(Beginning of Data supplied)

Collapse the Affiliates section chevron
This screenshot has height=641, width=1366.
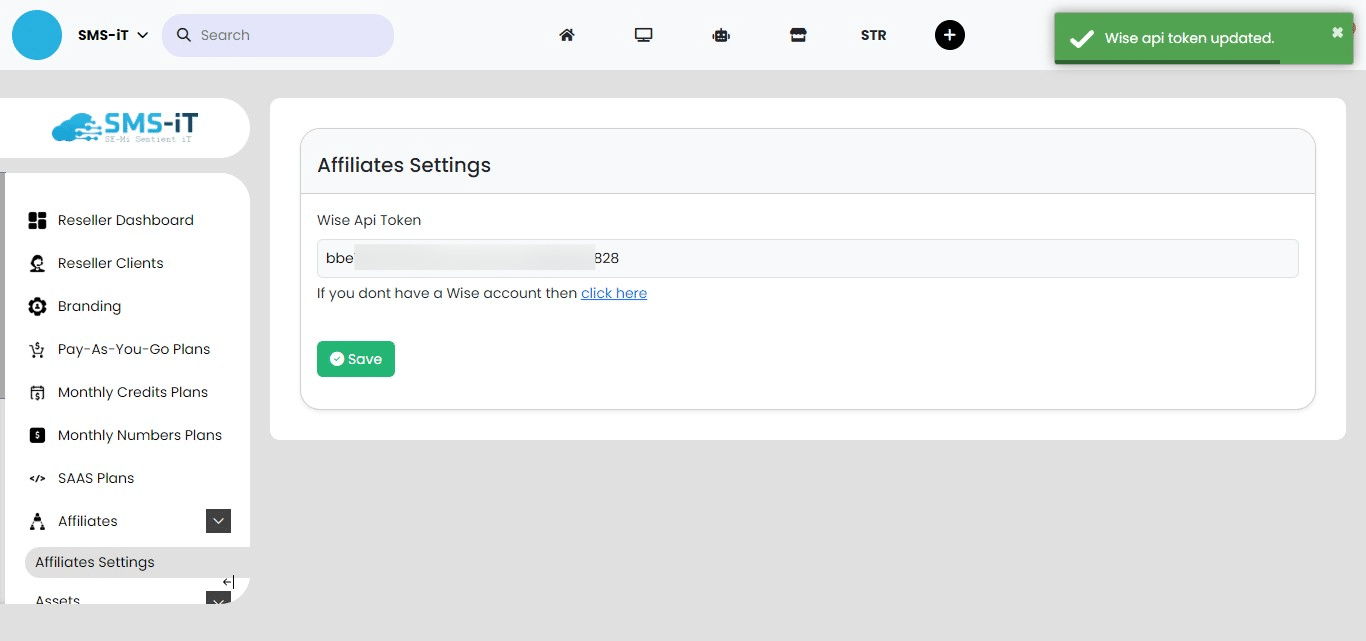coord(218,521)
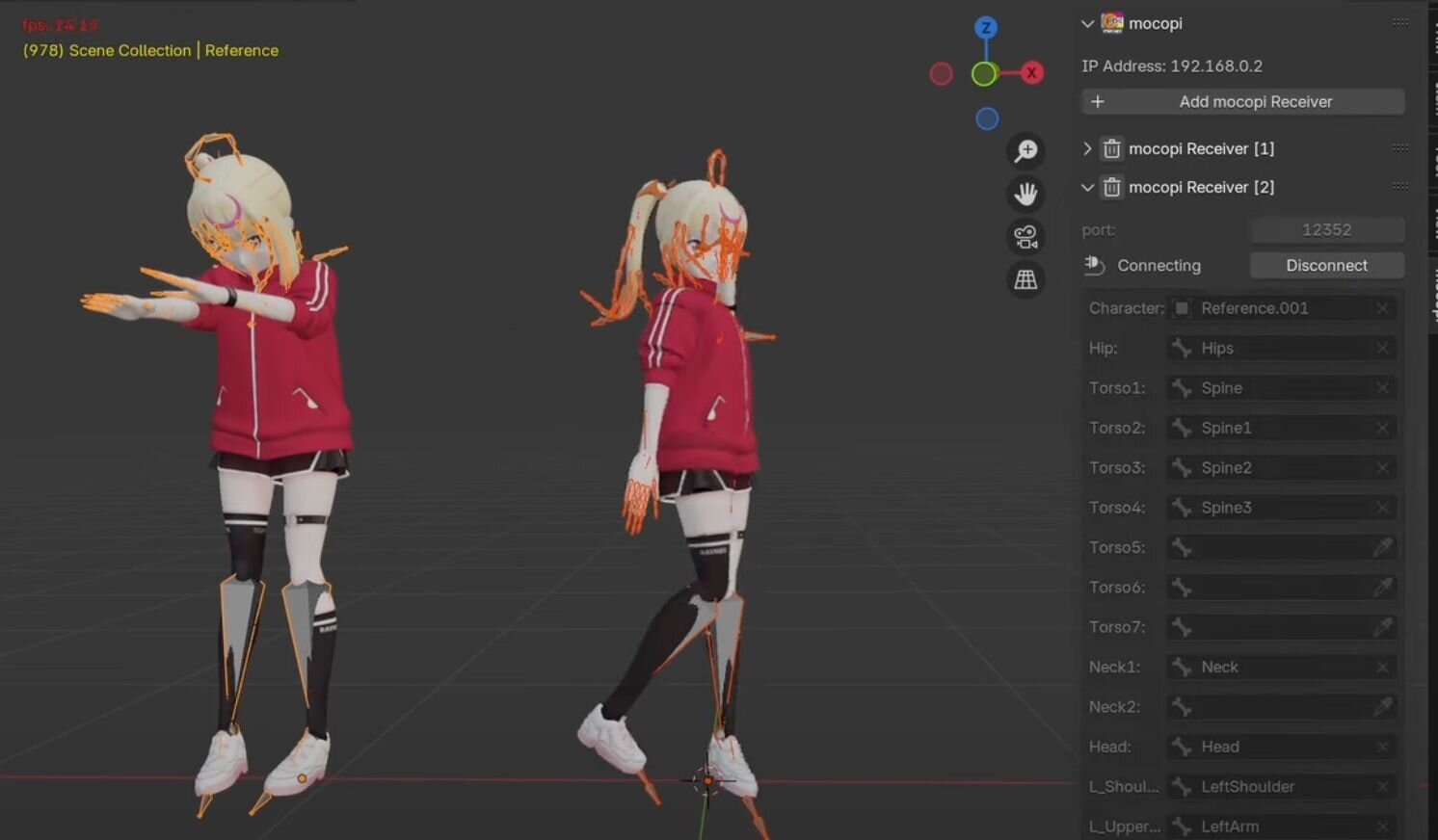The height and width of the screenshot is (840, 1438).
Task: Clear the Hips bone assignment
Action: [1382, 348]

(End of Data supplied)

Your instructions:
If an entry holds a picture, skip the picture and print the rest of the data exactly.

Response area:
Collapse the Affiliates section chevron
This screenshot has height=641, width=1366.
coord(218,521)
The height and width of the screenshot is (840, 1438).
Task: Clear the Hips bone assignment
Action: [1382, 348]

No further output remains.